» **WHAT THIS EXERCISE ASKS**
1: In the account of Tate and the Early Autism Program, what was the only food one little boy in the program would eat?
2: Write the next part of the account of Tate and the Early Autism Program, starting after its final sentence.

» **TEXT FOR ANALYSIS**
When we heard that a spot was open in the well-known Early Autism Program at Kansas University I was both thrilled and sickened.  It was what Tate needed but I felt like it would rob me of my baby.  Looking back I know that autism had already robbed me of my baby and the Early Autism Program would work hard at giving him back to me, but at the time, it was hard to hand him over.  Those poor teachers!  They had probably never had a mother hover like I did.  The large classroom, where Tate would be taught to play with other children had an observation room.  He was surrounded by typically developing peers and he had his own teacher that would help him to interact.  That first month I rarely left the building.  I sat in the observation room for hours.  The small rooms where they took Tate for one-on-one discrete trial training also had an observation room.  I learned as much as Tate did, I am sure.  I watched Tate but could also occasionally catch sight of other children with autism.  I believe there were four or five enrolled in the program.  I was very humbled to learn that Tate was barely handicapped at all in comparison to some of the children I saw.  I learned to count my blessing pretty quickly.  I had been so sure that Tate was the pickiest eater on the planet because he would only eat about eight or ten things.  I met a little boy who only ate pretzels.  Period.  Then there was the stimming.  I wanted so badly to break Tate of his stims (repetitive stereotypic behaviors) but I found that his stims were nothing compared to some.  One boy sometimes came to school with a bloodied head because he liked to bang his head on very hard surfaces.  I had wished that Tate could have conversations instead of just spouting movie quotes and labeling things, but I met several children that were completely non-verbal.  I wished Tate could sustain eye contact for long periods of time.  I met a little girl who would not look into anyone’s eyes for even a second.  I watched kids with autism who could throw a twenty-minute fit, pause for a minute to catch their breath, and start all over again.  Teachers had to rotate in and out as they became tired but the tantrum throwers never seemed to tire.  I learned a lot from all those hours spent in observation.  I was so thankful for all that two way mirrored glass!  It is probably a good thing that they do not have it at the Junior High!

Tate tells me he will be going back to school tomorrow.  Ha!  I will be trying to talk him into telling me he needs another day to recover.

» **GIVEN RECORDS**
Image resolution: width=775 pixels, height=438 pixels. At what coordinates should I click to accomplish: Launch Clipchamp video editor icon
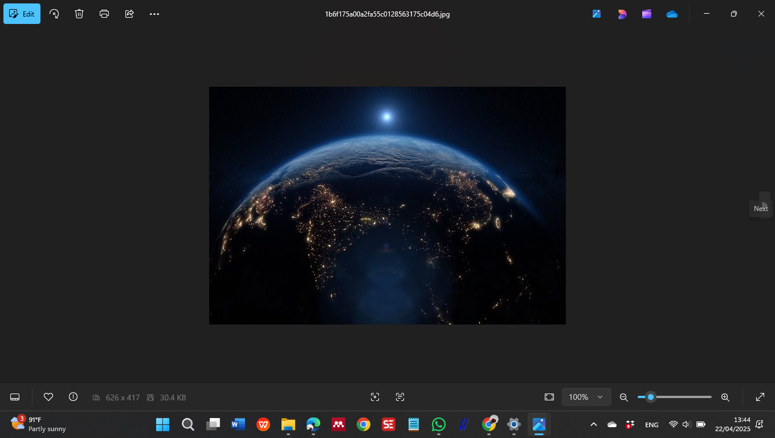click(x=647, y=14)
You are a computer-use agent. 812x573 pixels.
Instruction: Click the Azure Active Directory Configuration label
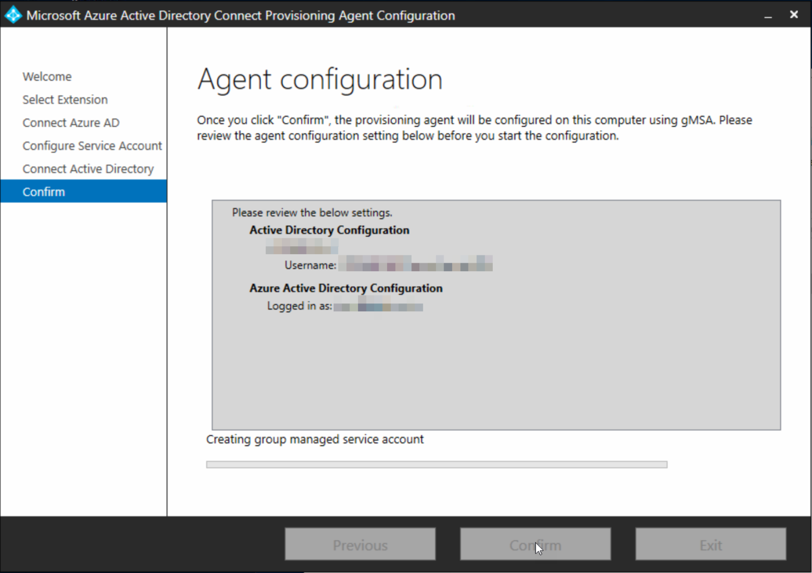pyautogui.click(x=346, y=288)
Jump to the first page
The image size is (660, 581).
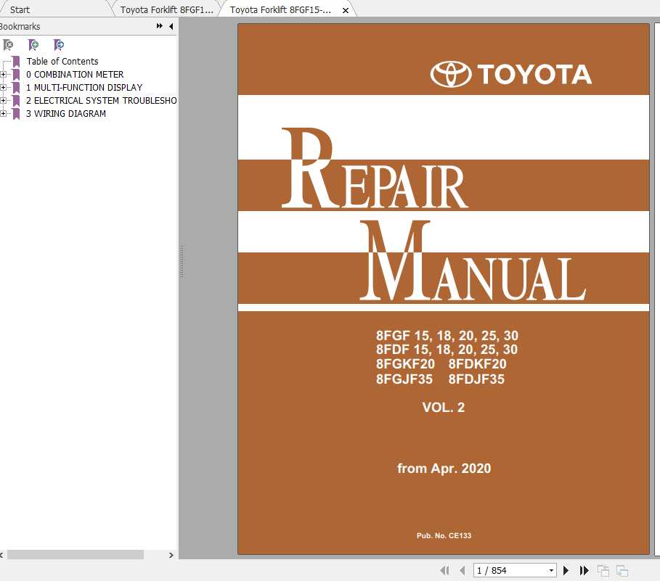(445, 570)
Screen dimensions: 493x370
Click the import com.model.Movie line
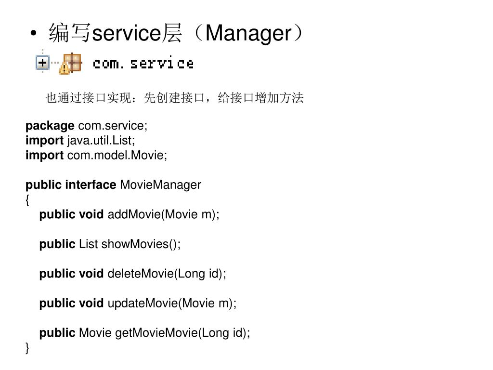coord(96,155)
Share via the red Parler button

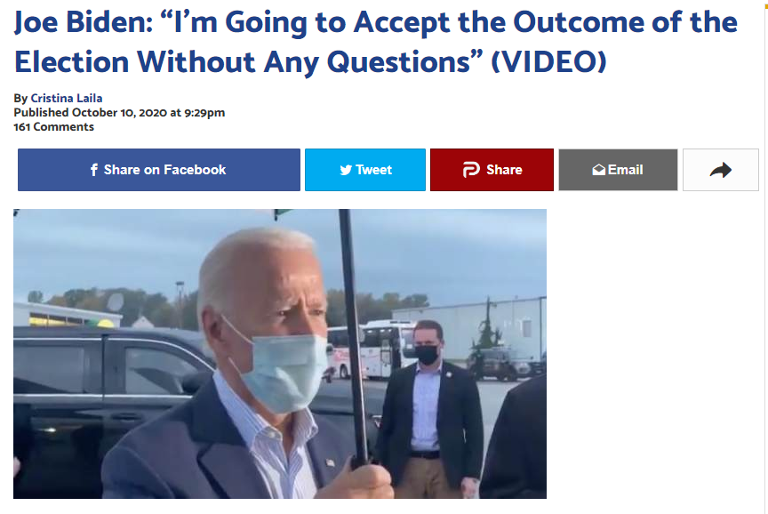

» **EXERCISE RESULTS**
1: Pretzels.

2:
My three college kids are home for a month.  I am counting the minutes until my three youngest kids are home for Xmas break.  They will be home for 16 days before I have to hand them back to their teachers.  I am so excited.  No alarm clocks, no lunch boxes to pack, no rushing to beat the bells in the morning, no waiting outside at 3:00 in a long line to retrieve them, and no strict bedtimes.  There will be leisurely mornings, no real dress code, lots of playing and laughing and movie watching.  There will probably be a little bit of whining and some sibling arguments to referee but nothing I cannot handle. 


I see and hear so many comments from moms that say they are dreading the holiday break.  It breaks my heart for their kids.  I just do not understand it!  Is it the fighting they do with their siblings?  Then make them stop!  Who is in charge anyway?  My kids fight sometimes.  I make them stop.  Is it the boredom?  Give them something to do!  Play with them yourselves!  It is not punishment for you that your kids need your attention.  I’ve said it many times before and I’ll keep saying it:  If you did not want to be a mama, why did you have kids?  They are a lot of work, some more than others.  Didn’t you know that?  You were a kid once too!  I had a great mama and I want my kids to remember me as a good one too.  Will your kids remember you playing with them?  Will they remember you counting the days until they'd be home for a break or will they remember you counting the days until they'd be back in school and someone else had to deal with them?

Okay, I’ll step off my soapbox.  I’m countin’ the days!